PORTLAND (AP) – An attorney for a woman who was fired from South Portland schools after administrators learned she was convicted of assault in the death of her foster son says officials were aware of her criminal record.

Deborah Wolfenden’s former defense attorney Martin Ridge said Tuesday that the speech pathologist was recruited to work in South Portland by school officials who were fully aware of her past conviction.

“She never misrepresented anything or hid anything,” Ridge said. “And as far as she was concerned, the South Portland School Department knew all about her.”

Wolfenden was acquitted of manslaughter and aggravated assault, but was sentenced to a year in prison for assault in 1990 due to evidence that she spanked her son Ricky LeTourneau excessively and raked his genital area with her nails after he urinated on the floor.

LeTourneau died after Wolfenden pushed him into his bedroom.

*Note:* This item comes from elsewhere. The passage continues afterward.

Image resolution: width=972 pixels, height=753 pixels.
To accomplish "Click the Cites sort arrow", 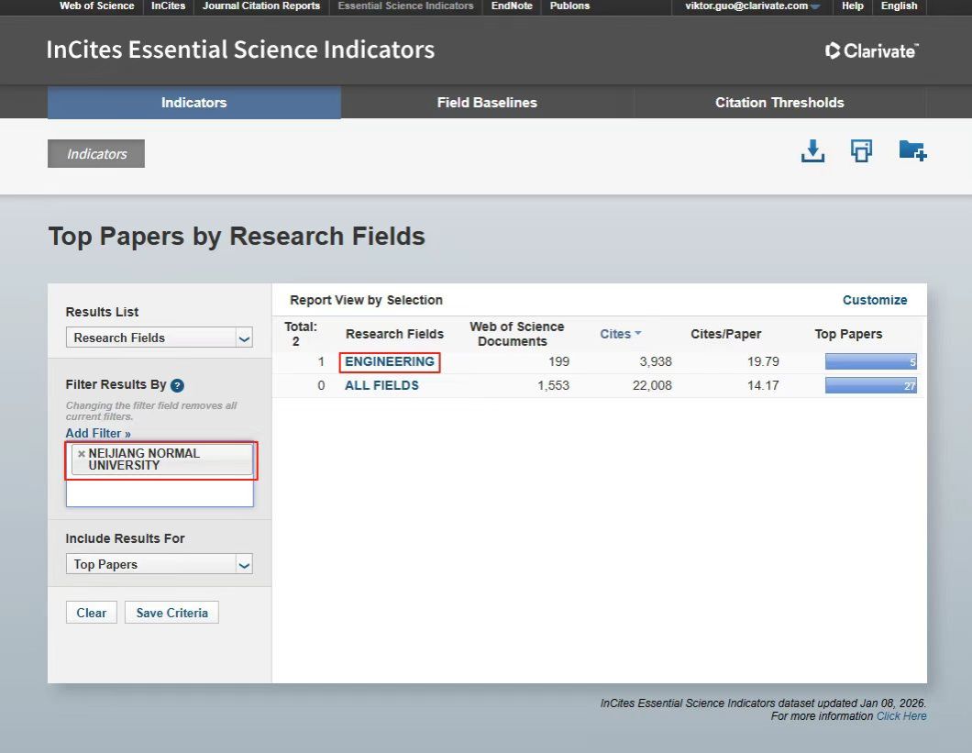I will (638, 334).
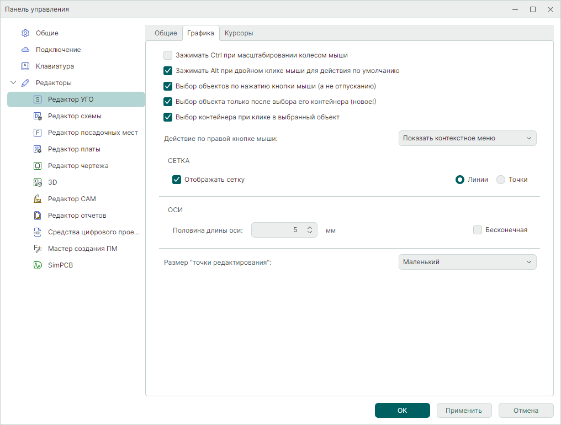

He suffered a concussion and choked on his vomit. Medical examiners found more than 100 bruises and lacerations on the dead child’s body.

Before she was fired on April 4, Wolfenden was asked to be fingerprinted. She refused and said she’d rather leave her job, Ridge said. “She was concerned about exactly what has happened,”

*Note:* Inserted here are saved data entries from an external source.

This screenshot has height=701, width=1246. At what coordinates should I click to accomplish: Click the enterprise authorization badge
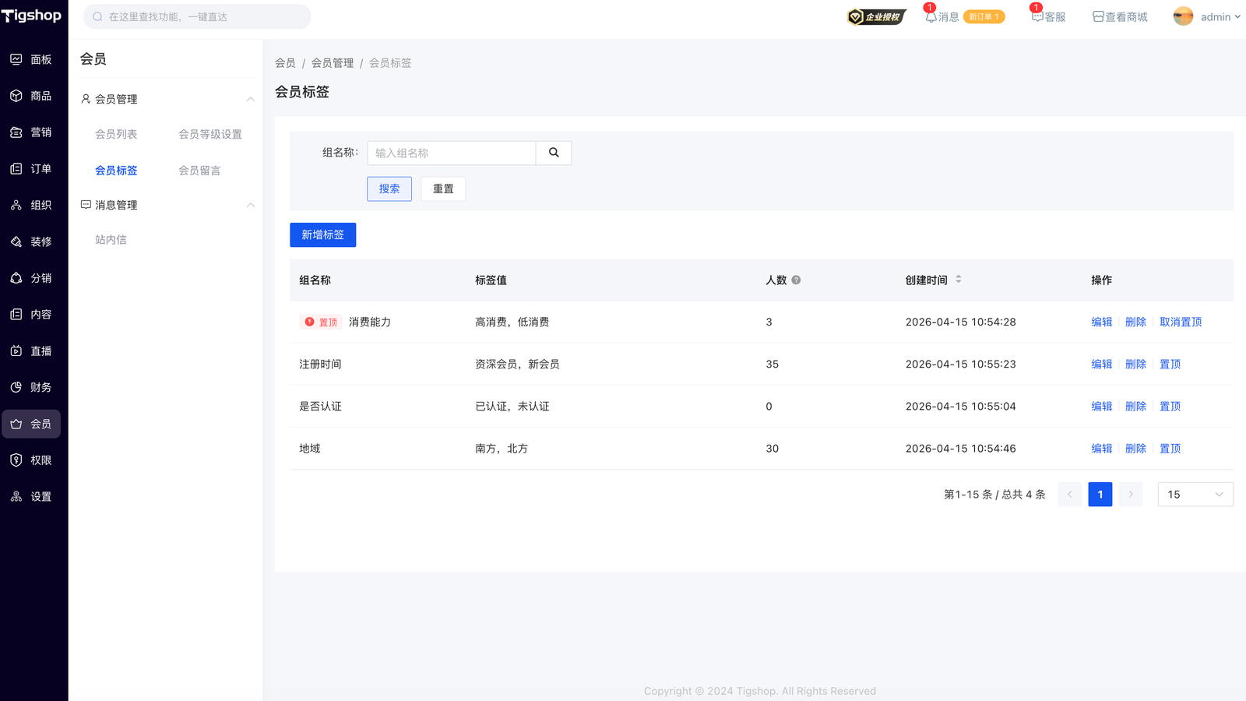click(876, 16)
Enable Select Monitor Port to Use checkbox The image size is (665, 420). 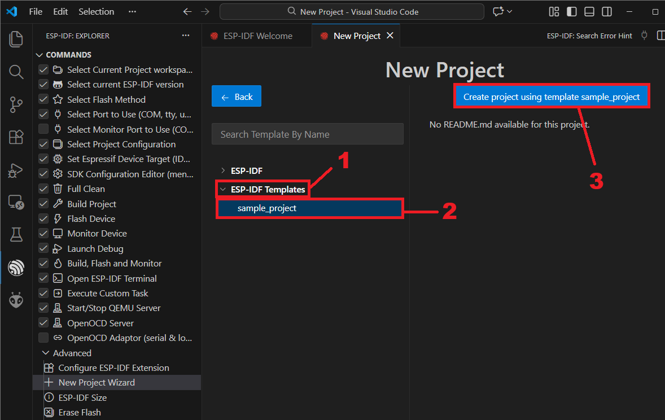43,129
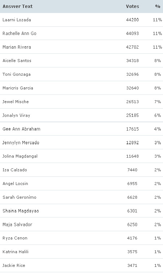Click the Gee Ann Abraham entry
163x273 pixels.
pos(21,129)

State education workers have since begun interviewing school officials to determine the circumstances regarding her placement in the school, said Deputy Education Commissioner Patrick Phillips.

The school department has placed no blame on anyone, but some parents fault the school’s director of special education, Kathleen Fries, who would have supervised Wolfenden.

Fries and Wolfenden were longtime associates dating back to 1987, when Fries became superintendent of the state’s Gov. Baxter School for the Deaf, according to Dorothy Moore, who was on a committee that hired Fries.

Moore served on a policy review board at Baxter with both Fries and Wolfenden during the 1980s, and noticed that the women seemed close.

Moore said she often arrived early for monthly meetings and found Wolfenden and Fries already there, sometimes having dinner together.

“There was a comfort level with them,” Moore said. “Sometimes, I would feel like an outsider.”